Huawei enthüllt Durchbruch im Chip-Design unter US-Sanktionen
Chinas Huawei hat einen bedeutenden Fortschritt im Chip-Design angekündigt, während es mit Beschränkungen durch US-Exportkontrollen konfrontiert ist. Das Unternehmen hat einen Ansatz namens τ (Tau) Scaling eingeführt, der darauf abzielt, eine Dichte im Maßstab von 1,4 nm zu erreichen, ohne ausschließlich auf die fortschrittlichsten Lithographie-Anlagen angewiesen zu sein.

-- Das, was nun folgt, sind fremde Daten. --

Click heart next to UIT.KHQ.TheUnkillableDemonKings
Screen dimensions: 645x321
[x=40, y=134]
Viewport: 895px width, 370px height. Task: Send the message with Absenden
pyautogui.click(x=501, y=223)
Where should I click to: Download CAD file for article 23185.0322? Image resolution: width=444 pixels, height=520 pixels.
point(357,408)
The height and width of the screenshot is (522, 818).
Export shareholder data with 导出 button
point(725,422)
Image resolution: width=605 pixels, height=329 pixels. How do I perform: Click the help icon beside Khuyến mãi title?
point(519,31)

Da Huawei seit 2020 keinen Zugang zu den Foundry-Diensten von TSMC hat, geht das Unternehmen über das klassische Moore'sche Skalieren hinaus. Seine Strategie konzentriert sich auf die Reduzierung der Signalverzögerung innerhalb von Chips, nicht nur auf die Verkleinerung von Transistorgrößen. Die neue LogicFolding-Methode bringt Logikkomponenten näher zusammen, verkürzt Leitungen und reduziert den elektrischen Widerstand.
Huawei behauptet, dass sein nächster Kirin-Chip diesen Ansatz, intern als Her's Law bekannt, testen wird, und berichtet, dass bereits 381 Chips mit diesen Techniken hergestellt wurden. Pläne sind in Kraft, um bis 2031 Dichten im Maßstab von 1,4 nm zu erreichen.